Now, instead of having oxygen as one of the inputs of cellular respiration, let's try sticking oxygen's close cousin, sulfur, into the equation to see what will happen.  As you can see below, the glucose on the left of the equation remains unaffected, as does the carbon dioxide output on the right of the equation.  But instead of having water (H2O) as another one of the outputs, we now see a molecule with the formula H2S.  Instead of forming water (hydrogen oxide), we have now formed a closely related molecule, hydrogen sulfide.  In swamps, large amounts of organic material leads to lots of bacteria and bacterial decomposition, which in turn can lead to lots of the oxygen being used up in the water.  That's when these bacteria start using sulfur to make their energy, producing hydrogen sulfide, with that characteristic rotten egg smell.  Even with this sulfur replacement, sometimes the bacteria just can't keep up with the amount of vegetation that is deposited in the swamp, and the organic material builds up.  If the rate at which the vegetation accumulates exceeds the rate which the bacteria can decompose the vegetation, then you have coal formation potential sometime in the future.

★ ★ ★ ★ ★ ★ ★

* _WHAT YOU NEED TO DO_:
#1 Name every chemical substance mentioned in the passage on sulfur in cellular respiration.
#2 Resume the passage on sulfur in cellular respiration after its final sentence, writing one further paragraph in the same style.

★ ★ ★ ★ ★ ★ ★

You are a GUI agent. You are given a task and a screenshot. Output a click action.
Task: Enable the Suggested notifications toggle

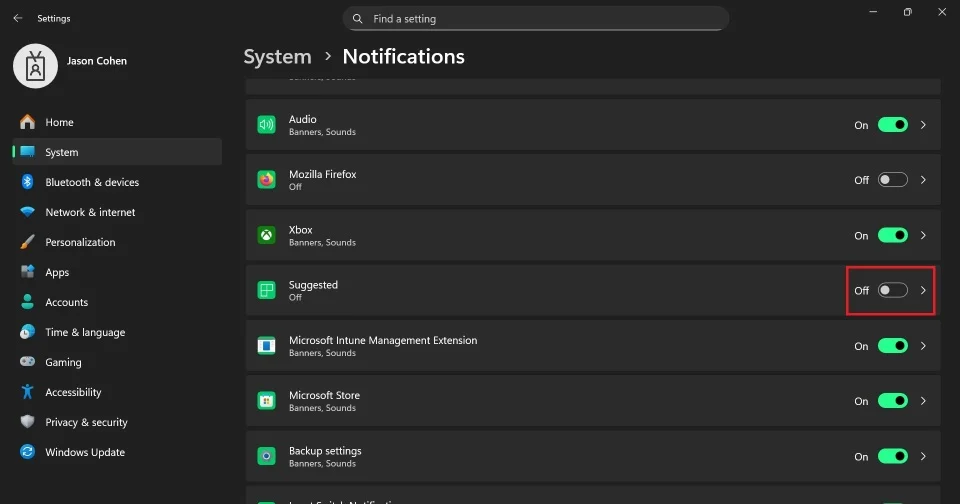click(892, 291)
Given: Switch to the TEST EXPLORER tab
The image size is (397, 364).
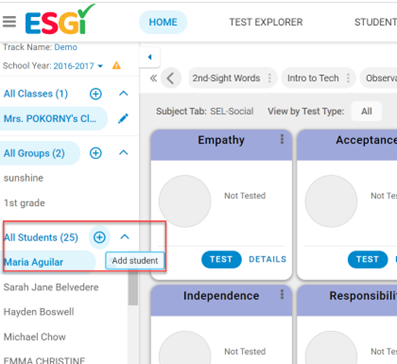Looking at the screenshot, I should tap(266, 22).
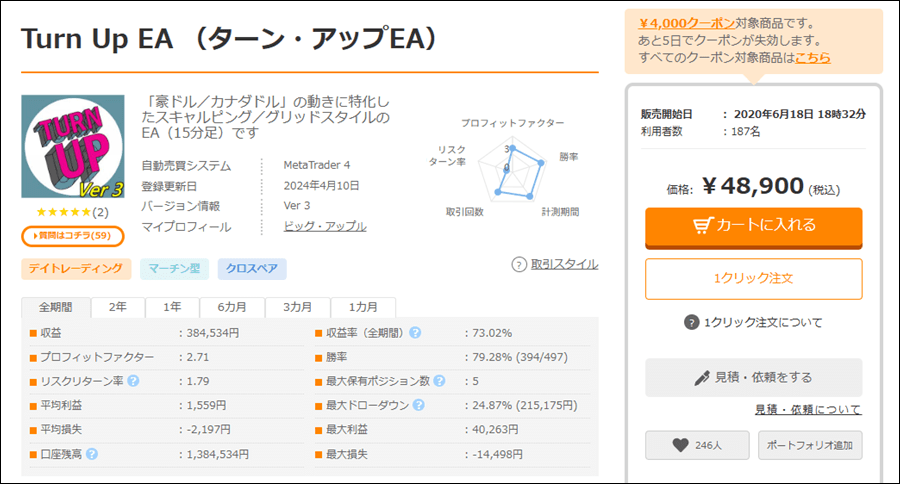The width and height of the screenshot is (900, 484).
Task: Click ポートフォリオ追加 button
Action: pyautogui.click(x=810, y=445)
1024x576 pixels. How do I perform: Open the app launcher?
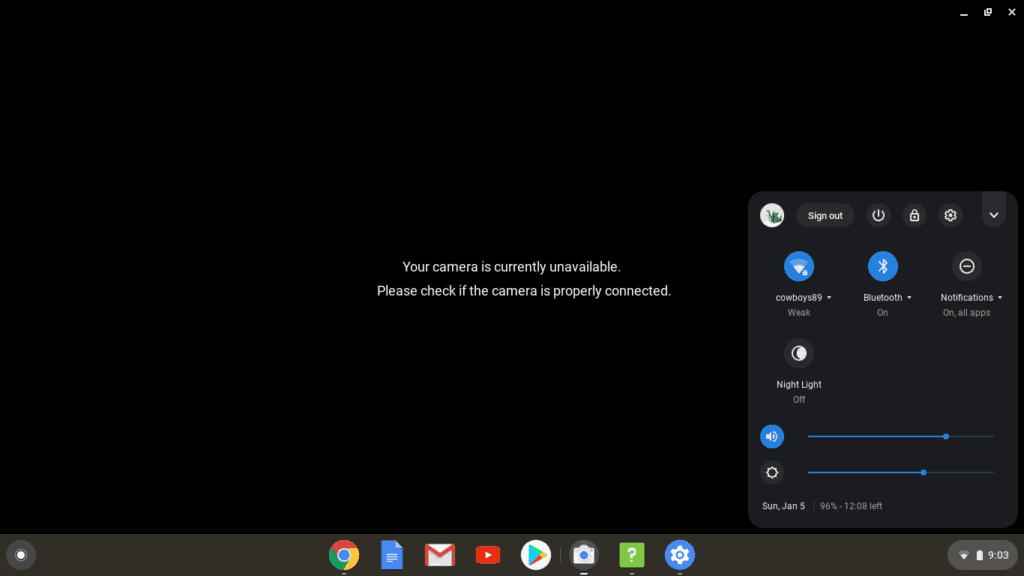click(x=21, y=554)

★ ★ ★ ★ ★ ★ ★

* _ANSWERS_:
#1 oxygen, sulfur, glucose, carbon dioxide, water (hydrogen oxide, H2O), hydrogen sulfide (H2S)

#2
Let's take this one step further.  In normal respiration, where oxygen is one of the inputs and water (H2O) is one of the outputs, carbon dioxide (CO2) is another one of the outputs.  If animals and bacteria keep using up oxygen and turning it into carbon dioxide, why haven't we run out of oxygen?  Will we run out one day?  Fortunately, for the time being, plants have got our back, by undergoing a process called photosynthesis.  Photosynthesis is almost the exact opposite of respiration: carbon dioxide and water are the inputs, and glucose and oxygen are the outputs.  However, unlike respiration, light is one of the inputs of photosynthesis.  In the 1700s, a man named Joseph Priestly did experiments in which he sealed a mouse in a jar, and waited to see what happened.  The mouse, as you could probably predict, suffocated and died.  It used up its oxygen to create energy (as well as carbon dioxide), and eventually ran out of oxygen.  (This is why it's important not to put animals into completely sealed jars with no airflow, as they will suffocate.)  However, if he put a plant into the same jar as the mouse, the mouse didn't suffocate.  We now know that is because, as the mouse used up the oxygen, creating carbon dioxide, the plant would use the carbon dioxide, ultimately creating more oxygen.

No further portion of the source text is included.